What you return must match, exactly, the lines running from the one containing "Click drag handle" to the end of the data, both included, and must contain no pictures.

· · · · · · ·

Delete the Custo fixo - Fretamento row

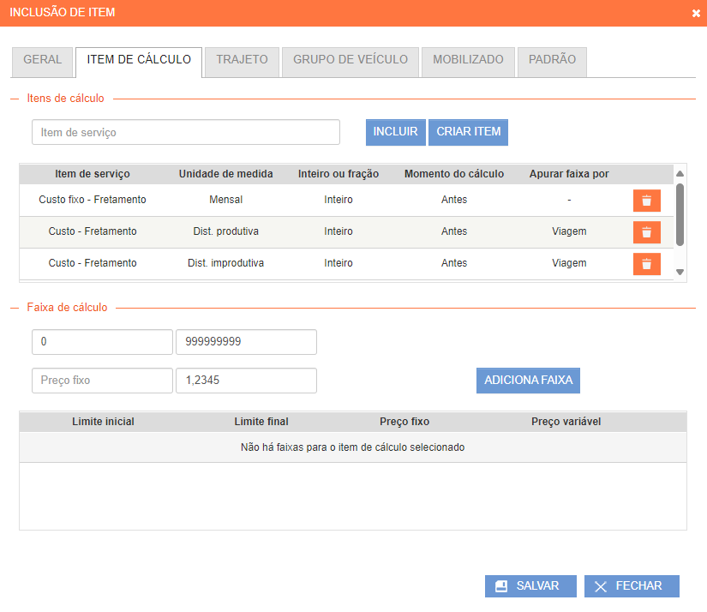(646, 201)
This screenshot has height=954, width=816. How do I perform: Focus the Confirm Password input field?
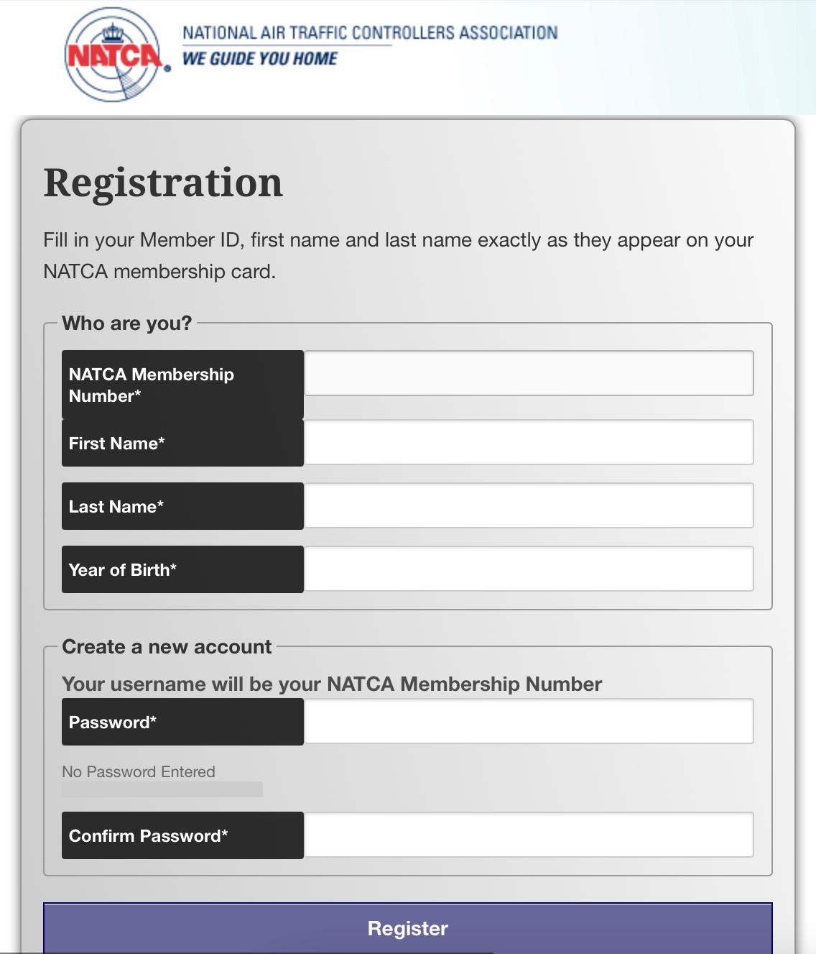pyautogui.click(x=529, y=835)
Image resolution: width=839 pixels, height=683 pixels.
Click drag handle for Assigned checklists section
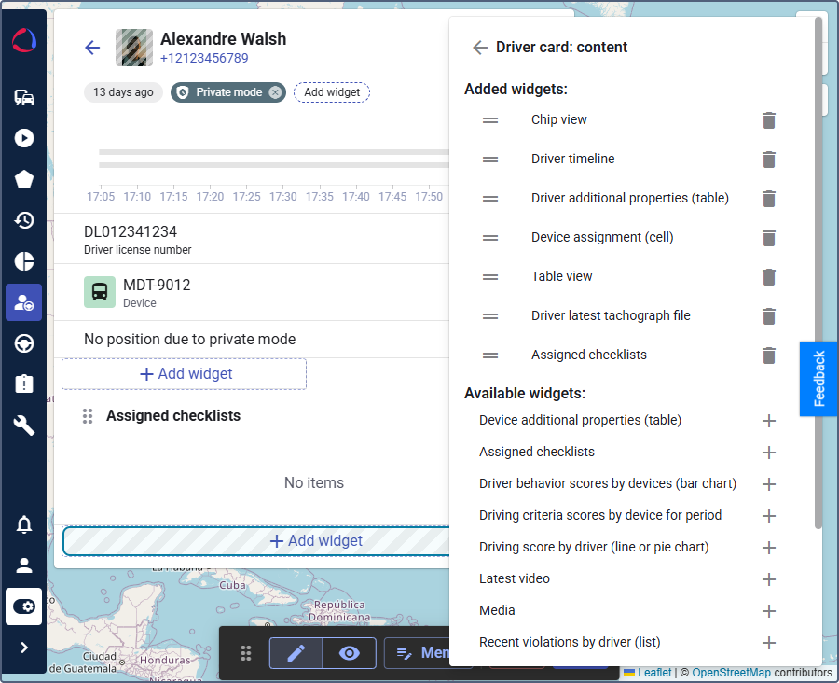pos(88,416)
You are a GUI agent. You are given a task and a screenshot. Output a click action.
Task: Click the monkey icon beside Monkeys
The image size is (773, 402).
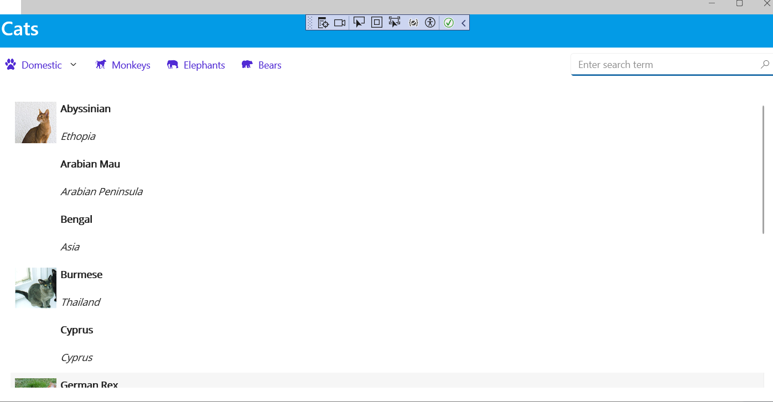click(101, 64)
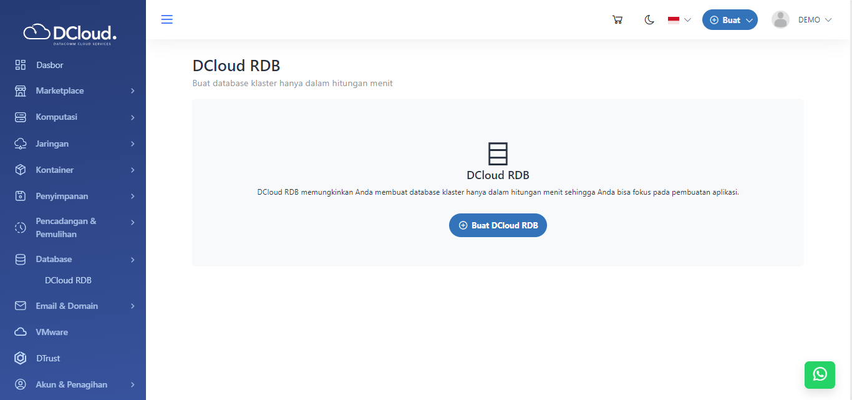The height and width of the screenshot is (400, 852).
Task: Open the WhatsApp chat icon
Action: pyautogui.click(x=820, y=375)
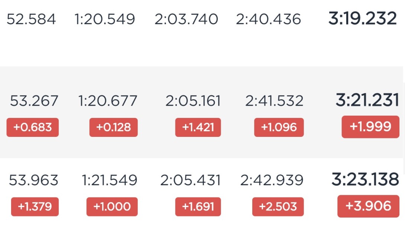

· · · · · · ·

* _ANSWER BOX_:
Click drag handle for Assigned checklists section
pos(88,416)
You are a GUI agent. You are given a task and a screenshot. Output a click action.
Task: Click the monkey icon beside Monkeys
The image size is (773, 402).
click(101, 64)
The height and width of the screenshot is (400, 852).
Task: Open the WhatsApp chat icon
Action: pyautogui.click(x=820, y=375)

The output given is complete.